• Exercise details:
Copy the records word for word, starting at the line that contains "Find the location of a" and ending at the line that contains "choice-cell: C: Files", with both of those lines included.

[Stored data]
┌──

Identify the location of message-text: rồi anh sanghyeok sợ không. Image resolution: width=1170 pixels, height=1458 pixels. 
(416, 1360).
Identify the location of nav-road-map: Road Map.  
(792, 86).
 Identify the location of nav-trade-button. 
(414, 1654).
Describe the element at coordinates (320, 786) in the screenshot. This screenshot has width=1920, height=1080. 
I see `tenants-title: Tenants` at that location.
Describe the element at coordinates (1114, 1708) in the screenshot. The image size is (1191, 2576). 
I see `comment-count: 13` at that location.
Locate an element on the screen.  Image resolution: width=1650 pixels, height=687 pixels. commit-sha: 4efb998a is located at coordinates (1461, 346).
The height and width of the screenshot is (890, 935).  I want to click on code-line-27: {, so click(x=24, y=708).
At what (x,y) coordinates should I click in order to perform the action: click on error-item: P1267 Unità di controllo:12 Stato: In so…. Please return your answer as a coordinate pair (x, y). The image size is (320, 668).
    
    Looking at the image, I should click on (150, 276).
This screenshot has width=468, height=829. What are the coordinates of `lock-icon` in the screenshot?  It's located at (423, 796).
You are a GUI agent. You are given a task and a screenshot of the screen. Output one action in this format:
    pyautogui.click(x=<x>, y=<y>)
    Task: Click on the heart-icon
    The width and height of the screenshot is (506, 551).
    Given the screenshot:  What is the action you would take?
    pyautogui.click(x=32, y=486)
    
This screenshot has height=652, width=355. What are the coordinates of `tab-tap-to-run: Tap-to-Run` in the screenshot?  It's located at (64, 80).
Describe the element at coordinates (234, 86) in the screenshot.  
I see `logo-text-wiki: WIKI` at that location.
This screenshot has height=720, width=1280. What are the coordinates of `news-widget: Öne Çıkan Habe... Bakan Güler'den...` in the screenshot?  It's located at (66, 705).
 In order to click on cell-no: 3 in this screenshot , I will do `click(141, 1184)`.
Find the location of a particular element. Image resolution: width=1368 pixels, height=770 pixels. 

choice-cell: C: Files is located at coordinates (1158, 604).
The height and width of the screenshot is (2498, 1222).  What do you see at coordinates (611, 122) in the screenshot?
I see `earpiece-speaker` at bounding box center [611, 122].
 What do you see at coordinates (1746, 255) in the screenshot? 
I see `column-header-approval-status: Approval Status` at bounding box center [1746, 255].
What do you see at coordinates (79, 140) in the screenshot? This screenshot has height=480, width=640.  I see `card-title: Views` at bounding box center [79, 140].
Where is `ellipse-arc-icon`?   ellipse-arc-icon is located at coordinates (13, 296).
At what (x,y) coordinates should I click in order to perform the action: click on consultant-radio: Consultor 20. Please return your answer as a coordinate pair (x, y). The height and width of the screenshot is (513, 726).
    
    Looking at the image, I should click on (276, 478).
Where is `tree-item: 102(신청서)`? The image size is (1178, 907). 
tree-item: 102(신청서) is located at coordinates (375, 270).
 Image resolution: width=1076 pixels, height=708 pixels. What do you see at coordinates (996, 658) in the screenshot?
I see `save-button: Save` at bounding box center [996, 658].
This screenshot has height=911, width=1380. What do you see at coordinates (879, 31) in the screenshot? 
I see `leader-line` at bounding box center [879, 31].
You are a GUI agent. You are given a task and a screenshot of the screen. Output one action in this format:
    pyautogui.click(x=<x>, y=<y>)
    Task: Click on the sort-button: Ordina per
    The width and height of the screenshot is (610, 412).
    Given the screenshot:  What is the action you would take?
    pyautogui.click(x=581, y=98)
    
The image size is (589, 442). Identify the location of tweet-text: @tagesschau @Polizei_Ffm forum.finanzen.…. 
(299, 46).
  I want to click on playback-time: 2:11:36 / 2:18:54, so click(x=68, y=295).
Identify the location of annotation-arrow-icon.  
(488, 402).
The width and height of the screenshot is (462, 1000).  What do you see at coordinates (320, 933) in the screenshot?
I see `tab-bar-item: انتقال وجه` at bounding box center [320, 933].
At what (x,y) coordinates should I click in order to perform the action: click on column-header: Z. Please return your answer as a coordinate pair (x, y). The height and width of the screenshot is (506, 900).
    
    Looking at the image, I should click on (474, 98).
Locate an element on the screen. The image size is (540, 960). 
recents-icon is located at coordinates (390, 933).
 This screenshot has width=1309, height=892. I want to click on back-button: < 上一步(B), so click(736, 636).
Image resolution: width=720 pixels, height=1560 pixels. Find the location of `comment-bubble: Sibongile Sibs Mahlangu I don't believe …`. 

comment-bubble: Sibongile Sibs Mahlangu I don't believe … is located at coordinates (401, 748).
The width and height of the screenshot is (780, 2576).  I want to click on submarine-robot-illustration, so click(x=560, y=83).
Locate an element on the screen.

└──

• Response to the task:
Find the location of a particular element. Image resolution: width=1368 pixels, height=770 pixels. 

choice-cell: C: Files is located at coordinates (1158, 604).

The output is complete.